Great parties don’t just happen. They have to be meticulously planned. Actually, great parties can “just happen”, but that’s usually coincidence. When planning the entertainment for an event on the scale of a wedding reception, nothing should be left to coincidence. One of the very first things I try to do when helping new clients plan entertainment at Jerry Bruno Productions here in Cleveland is to try and get them to see a much bigger picture than just what songs will be on their playlist (which is often the first thing they want to talk about followed closely with concerns over “cheesy DJs”). My first goal is to get them thinking about all the different elements that can contribute to or take away from a full dance floor, many of which they may not have considered before. Then I can incorporate their vision, personalities and creativity into a plan for their party that is focused on achieving a full dance floor.

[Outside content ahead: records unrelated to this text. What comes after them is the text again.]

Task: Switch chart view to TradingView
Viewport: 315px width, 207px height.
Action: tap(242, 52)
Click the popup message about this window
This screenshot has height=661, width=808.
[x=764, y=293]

I try to get them to think of themselves not so much as bride and groom, but as objective members of an entertainment committee. This committee often starts with just three members – me and them. I think it’s important that they be able to step outside of their roles as Bride and Groom and really take an objective look at their event. From where brides and grooms sit at the Centers of the Reception Universe, everything seems like a good idea, because they are the center of attention. But what about guest #40 and #41, for example? Not many brides and grooms consider the correlation between seemingly little things like the hassle of an inconvenient parking situation, for example and how that can specifically effect the dance floor. And why should they? As the B&G, they never have to worry about driving, parking or any of that. But their guests – the specific consumer group our committee should be focused on and that we desire certain behavior (dancing) from – do have to worry about how they’re getting from point A to point B. The last thing we want #40 & #41 thinking about is where their car is or leaving early to find it. Our committee has to be focused on what the total guest experience will be and how it effects the dance floor. Isn’t the idea of inviting “honored” guests, to actually honor them?
I love that moment in a client meeting when I can see the light bulbs light up over the heads of Brides and Grooms and their parents when this concept start to make sense to them. They immediately start taking notes and start applying these concepts to their own plans. They can see how the ripple effect of everything that happens that day effects the dance floor 8 hours from now. Suddenly discussions about specific songs and music genres fall away as the bigger picture of planning great entertainment takes center stage. Suddenly, the planning morphs from being about “my day” to actually planning a great dance party for everyone.
DJs and Bands sometimes can get credit for good things that happen at events that they actually had very little to do with. If the members of the entertainment committee that are responsible for setting up the structure of the day have done a great job of creating an exceptional guest experience, they probably have delivered a crowd of people to the DJ who are ready and willing to dance and probably will despite the fact that the actual DJ might not be the best DJ in the world. Because the guests had a great all-around experience, they might walk out of that reception saying the DJ was great because the dance floor was full all night!
This goes both ways. Sometimes we get blamed for things we had nothing to do with. A DJ could be the greatest MC and Event Host ever. She carefully planned and rehearsed a creative, personalized Grand Entrance. She contacted the other vendors in advance to share timelines. She made professional and eloquent announcements. She played a great mix of music all night. But if the other members of her committee dropped the ball and only focused on 2 people as opposed to 200, the dance floor may be empty at 10:00. What do the guests say then? “That DJ wasn’t very good. No one danced”.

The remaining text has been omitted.